Strona 1 z 4

Koty Marty potrzebują pomocy

PostNapisane: Śro paź 08, 2003 8:10
przez Magdalena
Bardzo proszę, żeby-jeśli ktoś może- udzielić pomocy Marcie, która na wsi dała dom i opiekę 37 kotom. Sytuacja jest krytyczna. Potrzebna karma dla kotów. Kilka osób już parokrotnie pomogło, więc nie tracę nadziei, że znów uda się coś zorganizować. Marta jest na krawędzi załamania, zwierzęta są w większości niemłode i przewlekle chore więc wyadoptować je graniczyłoby z cudem. Prosze pomóżmy temu biednemu wiejskiemu przytulisku. Koty dzięki Marcie mają dach nad głową, miłość i opiekę, ale ona nie jest w stanie sama ich utrzymać mimo, że jakimś cudem robi to od lat.
Osoby chcące wspomóc Martę i jej kociska proszę o kontakt. Mam teraz problem z dostępem do internetu- sprawdzam pocztę raz dziennie.

PostNapisane: Śro paź 08, 2003 10:04
przez Kasia D.
Dołączam sie do prośby.
Znam p. Martę i wiem jak bardzo jej ciężko.
Chodzi o najtańszą suchą karmę. Tym jej koty żyją.

PostNapisane: Śro paź 08, 2003 10:09
przez migaja
Kasia D. pisze:Dołączam sie do prośby.
Znam p.
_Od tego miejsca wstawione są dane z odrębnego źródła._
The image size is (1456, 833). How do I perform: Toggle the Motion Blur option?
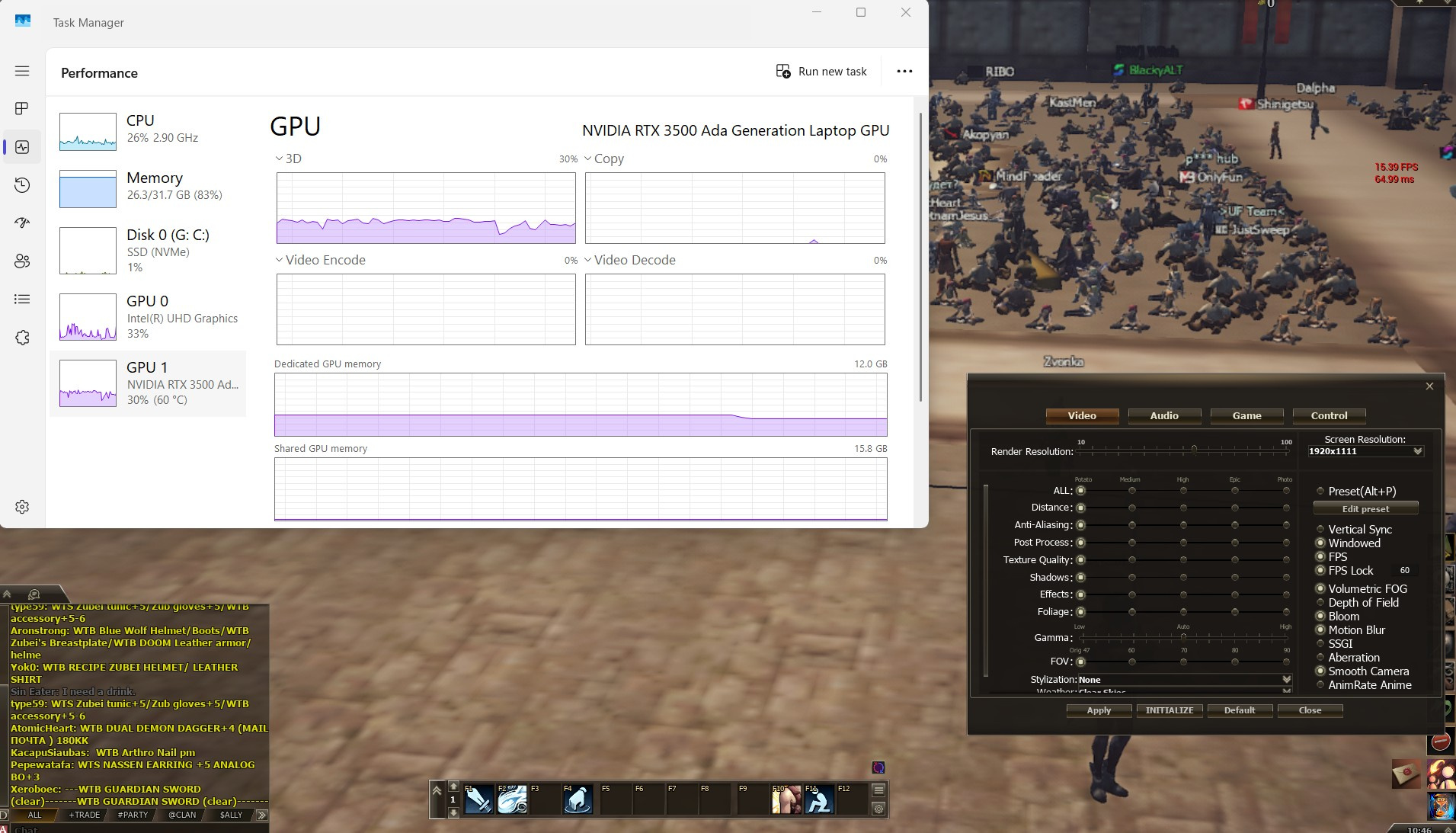1320,630
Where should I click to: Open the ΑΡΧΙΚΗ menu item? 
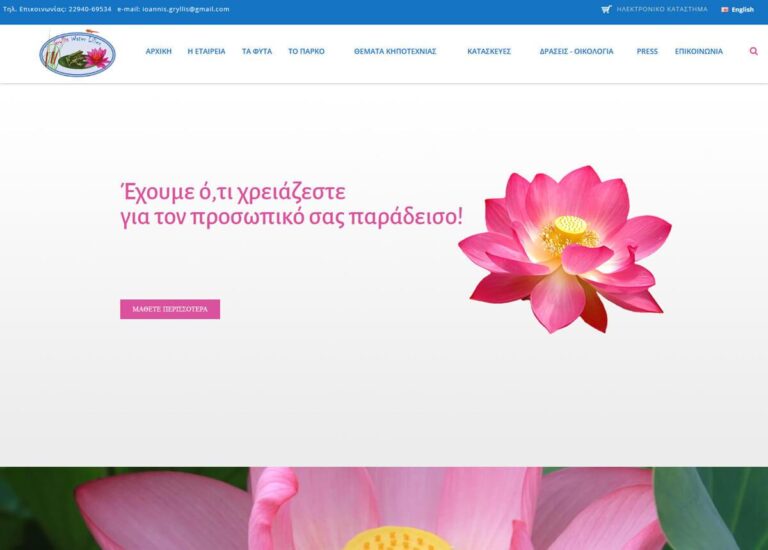click(x=158, y=51)
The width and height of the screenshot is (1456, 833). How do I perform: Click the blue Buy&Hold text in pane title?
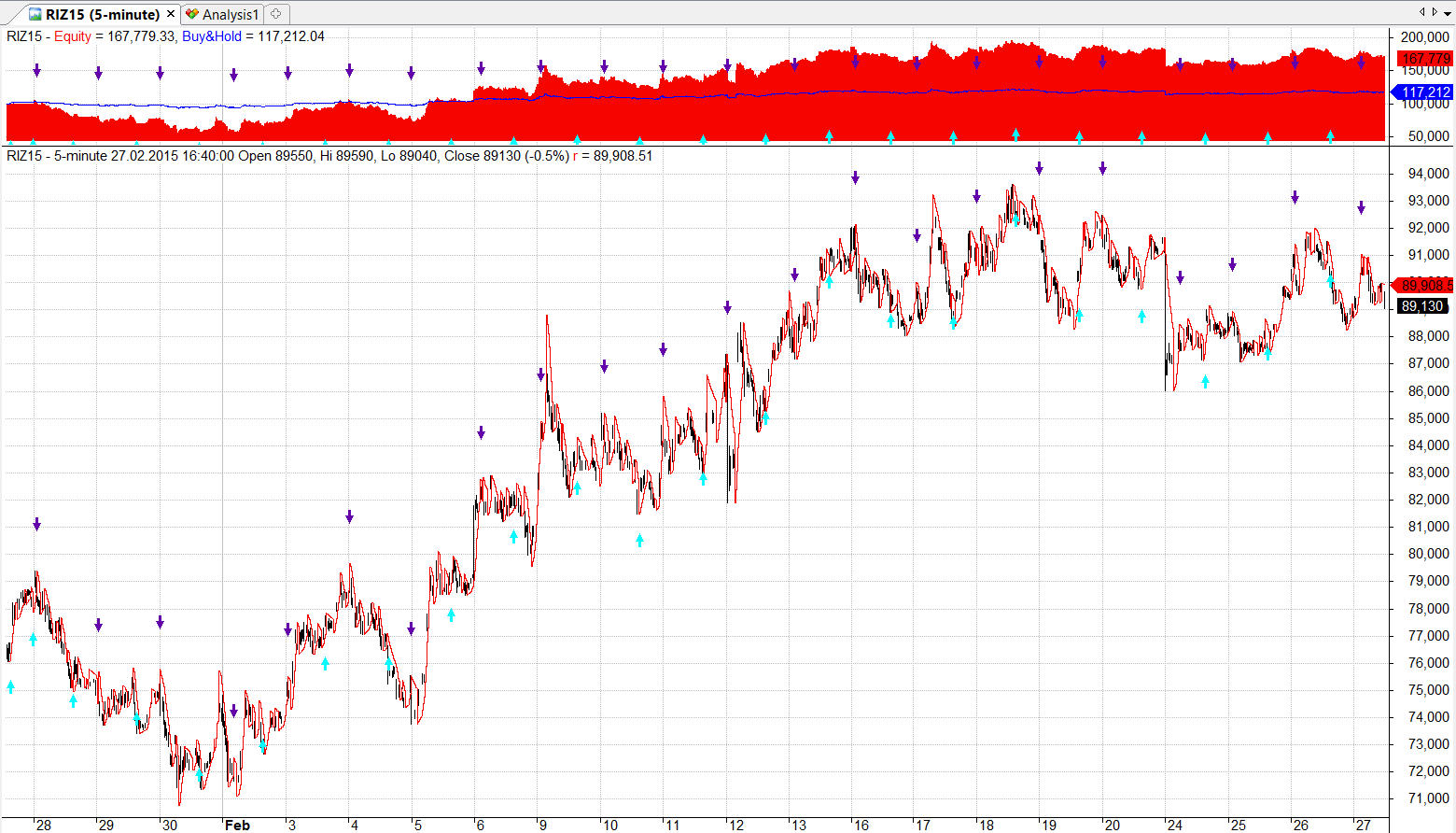point(211,36)
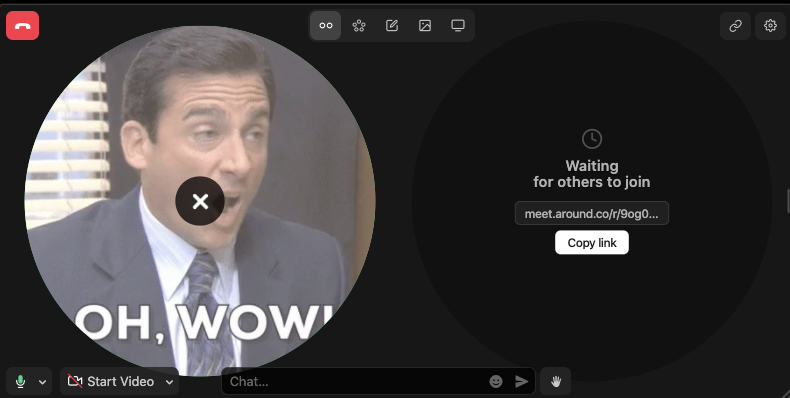Dismiss the GIF with the X button
The image size is (790, 398).
[x=200, y=201]
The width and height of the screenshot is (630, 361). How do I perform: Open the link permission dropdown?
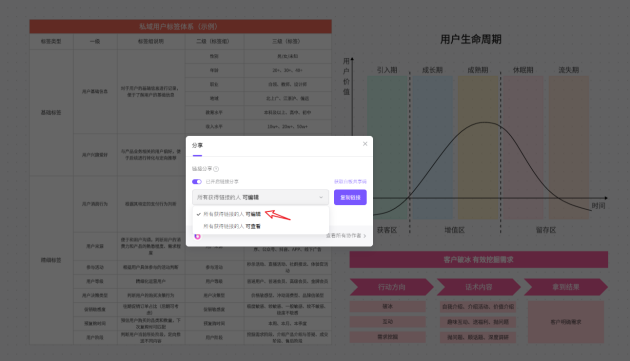pyautogui.click(x=260, y=197)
Martę i wiem jak bardzo jej ciężko.
Chodzi o najtańszą suchą karmę. Tym jej koty żyją.

jesli udalo by sie zorganizowac transport (ja niestety nie mam jak) to chetnie kupie worek karmy dla kotow.

PostNapisane: Śro paź 08, 2003 10:19
przez Kicia Kiciorzyńska
Postaram się załatwić karmę dla P. Marty. Czekam na odpowiedź od Kasi D. czy u niej nie można by coś nabyć.
Kiedy Magdaleno będziesz jechać?
Migaja , jeżeli będzie taka mozliwośc to może zakupimy wspólnie duży worek?


Pozdrawiam

Ewa G.

PostNapisane: Śro paź 08, 2003 10:32
przez sara
Czy ktoś z forumowiczów (zmotoryzowany) wyrusza w trasę Śląsk - Warszawa?
Dołączyłabym się do pomocy, a poza tym chciałabym przekazać okap kuchenny do schroniska w Konstancinie, a pocztą chyba drogo...

PostNapisane: Śro paź 08, 2003 11:26
przez Malgorzata
Magdaleno, czy musi byc "w naturze"? TRoche kasy moglabym wyslac, namiary mam.

PostNapisane: Śro paź 08, 2003 11:29
przez Kasia D.
Może byc i kasa.
A co do transportu z W-wy: ja przeciez jade w sobote w obie strony...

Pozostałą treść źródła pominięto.